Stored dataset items
+++++

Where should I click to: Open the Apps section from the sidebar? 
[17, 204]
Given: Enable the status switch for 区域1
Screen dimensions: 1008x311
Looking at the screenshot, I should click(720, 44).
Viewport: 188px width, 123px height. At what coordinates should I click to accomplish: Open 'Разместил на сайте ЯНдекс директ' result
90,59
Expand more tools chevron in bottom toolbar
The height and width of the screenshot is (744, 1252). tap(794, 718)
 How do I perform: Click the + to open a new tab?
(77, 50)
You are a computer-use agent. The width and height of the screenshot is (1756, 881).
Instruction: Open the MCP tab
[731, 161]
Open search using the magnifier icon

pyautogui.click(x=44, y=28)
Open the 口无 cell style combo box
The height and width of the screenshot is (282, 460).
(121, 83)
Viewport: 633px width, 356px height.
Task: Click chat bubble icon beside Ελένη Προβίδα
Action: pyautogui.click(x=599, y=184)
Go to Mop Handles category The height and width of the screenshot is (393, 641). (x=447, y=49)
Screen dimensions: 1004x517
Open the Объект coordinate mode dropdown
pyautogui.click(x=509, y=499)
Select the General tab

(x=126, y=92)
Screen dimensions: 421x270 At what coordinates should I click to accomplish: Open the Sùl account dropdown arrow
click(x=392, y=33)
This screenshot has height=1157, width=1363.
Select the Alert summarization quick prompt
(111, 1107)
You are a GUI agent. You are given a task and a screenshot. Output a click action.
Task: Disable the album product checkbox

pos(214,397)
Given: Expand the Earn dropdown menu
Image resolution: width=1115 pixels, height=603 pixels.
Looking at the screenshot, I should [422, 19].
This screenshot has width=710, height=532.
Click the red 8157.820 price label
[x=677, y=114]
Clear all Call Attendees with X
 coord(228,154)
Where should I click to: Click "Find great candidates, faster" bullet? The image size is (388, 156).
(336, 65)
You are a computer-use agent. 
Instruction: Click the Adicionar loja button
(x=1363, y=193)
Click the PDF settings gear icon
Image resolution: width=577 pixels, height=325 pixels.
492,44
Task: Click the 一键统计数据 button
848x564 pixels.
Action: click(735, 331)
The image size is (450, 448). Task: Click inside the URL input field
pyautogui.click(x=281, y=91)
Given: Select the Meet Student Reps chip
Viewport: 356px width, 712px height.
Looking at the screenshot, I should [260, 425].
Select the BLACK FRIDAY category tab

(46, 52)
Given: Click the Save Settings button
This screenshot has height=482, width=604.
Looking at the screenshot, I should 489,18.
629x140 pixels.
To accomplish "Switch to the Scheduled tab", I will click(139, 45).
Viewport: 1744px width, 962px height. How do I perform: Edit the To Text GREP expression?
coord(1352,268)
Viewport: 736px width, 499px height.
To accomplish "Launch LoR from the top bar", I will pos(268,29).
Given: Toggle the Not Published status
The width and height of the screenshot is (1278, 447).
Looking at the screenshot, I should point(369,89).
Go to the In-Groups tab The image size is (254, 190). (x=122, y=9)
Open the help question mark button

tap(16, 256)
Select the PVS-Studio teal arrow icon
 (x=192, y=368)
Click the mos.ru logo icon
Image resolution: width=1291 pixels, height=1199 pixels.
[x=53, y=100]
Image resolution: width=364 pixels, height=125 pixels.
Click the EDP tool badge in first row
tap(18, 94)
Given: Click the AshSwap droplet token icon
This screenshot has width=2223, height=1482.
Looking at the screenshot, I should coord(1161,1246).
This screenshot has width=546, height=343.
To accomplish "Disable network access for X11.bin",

+++++

TASK DETAILS: Rewrite all of the data above as a numbered list, leaving out any blank lines.

EXPECTED OUTPUT:
1. Where should I click to: Open the Apps section from the sidebar? 
2. [17, 204]
3. Given: Enable the status switch for 区域1
4. Screen dimensions: 1008x311
5. Looking at the screenshot, I should click(720, 44).
6. Viewport: 188px width, 123px height. At what coordinates should I click to accomplish: Open 'Разместил на сайте ЯНдекс директ' result
7. 90,59
8. Expand more tools chevron in bottom toolbar
9. The height and width of the screenshot is (744, 1252). tap(794, 718)
10.  How do I perform: Click the + to open a new tab?
11. (77, 50)
12. You are a computer-use agent. The width and height of the screenshot is (1756, 881).
13. Instruction: Open the MCP tab
14. [731, 161]
15. Open search using the magnifier icon
16. pyautogui.click(x=44, y=28)
17. Open the 口无 cell style combo box
18. The height and width of the screenshot is (282, 460).
19. (121, 83)
20. Viewport: 633px width, 356px height.
21. Task: Click chat bubble icon beside Ελένη Προβίδα
22. Action: pyautogui.click(x=599, y=184)
23. Go to Mop Handles category The height and width of the screenshot is (393, 641). (x=447, y=49)
24. Screen dimensions: 1004x517
25. Open the Объект coordinate mode dropdown
26. pyautogui.click(x=509, y=499)
27. Select the General tab
28. (x=126, y=92)
29. Screen dimensions: 421x270 At what coordinates should I click to accomplish: Open the Sùl account dropdown arrow
30. click(x=392, y=33)
31. This screenshot has height=1157, width=1363.
32. Select the Alert summarization quick prompt
33. (111, 1107)
34. You are a GUI agent. You are given a task and a screenshot. Output a click action.
35. Task: Disable the album product checkbox
36. pos(214,397)
37. Given: Expand the Earn dropdown menu
38. Image resolution: width=1115 pixels, height=603 pixels.
39. Looking at the screenshot, I should [422, 19].
40. This screenshot has width=710, height=532.
41. Click the red 8157.820 price label
42. [x=677, y=114]
43. Clear all Call Attendees with X
44.  coord(228,154)
45. Where should I click to: Click "Find great candidates, faster" bullet? The image size is (388, 156).
46. (336, 65)
47. You are a computer-use agent. 
48. Instruction: Click the Adicionar loja button
49. (x=1363, y=193)
50. Click the PDF settings gear icon
51. Image resolution: width=577 pixels, height=325 pixels.
52. 492,44
53. Task: Click the 一键统计数据 button
54. 848x564 pixels.
55. Action: click(735, 331)
56. The image size is (450, 448). Task: Click inside the URL input field
57. pyautogui.click(x=281, y=91)
58. Given: Select the Meet Student Reps chip
59. Viewport: 356px width, 712px height.
60. Looking at the screenshot, I should [260, 425].
61. Select the BLACK FRIDAY category tab
62. (46, 52)
63. Given: Click the Save Settings button
64. This screenshot has height=482, width=604.
65. Looking at the screenshot, I should 489,18.
66. 629x140 pixels.
67. To accomplish "Switch to the Scheduled tab", I will click(139, 45).
68. Viewport: 1744px width, 962px height. How do I perform: Edit the To Text GREP expression?
69. coord(1352,268)
70. Viewport: 736px width, 499px height.
71. To accomplish "Launch LoR from the top bar", I will pos(268,29).
72. Given: Toggle the Not Published status
73. The width and height of the screenshot is (1278, 447).
74. Looking at the screenshot, I should point(369,89).
75. Go to the In-Groups tab The image size is (254, 190). (x=122, y=9)
76. Open the help question mark button
77. tap(16, 256)
78. Select the PVS-Studio teal arrow icon
79.  (x=192, y=368)
80. Click the mos.ru logo icon
81. Image resolution: width=1291 pixels, height=1199 pixels.
82. [x=53, y=100]
83. Image resolution: width=364 pixels, height=125 pixels.
84. Click the EDP tool badge in first row
85. tap(18, 94)
86. Given: Click the AshSwap droplet token icon
87. This screenshot has width=2223, height=1482.
88. Looking at the screenshot, I should coord(1161,1246).
89. This screenshot has width=546, height=343.
90. To accomplish "Disable network access for X11.bin",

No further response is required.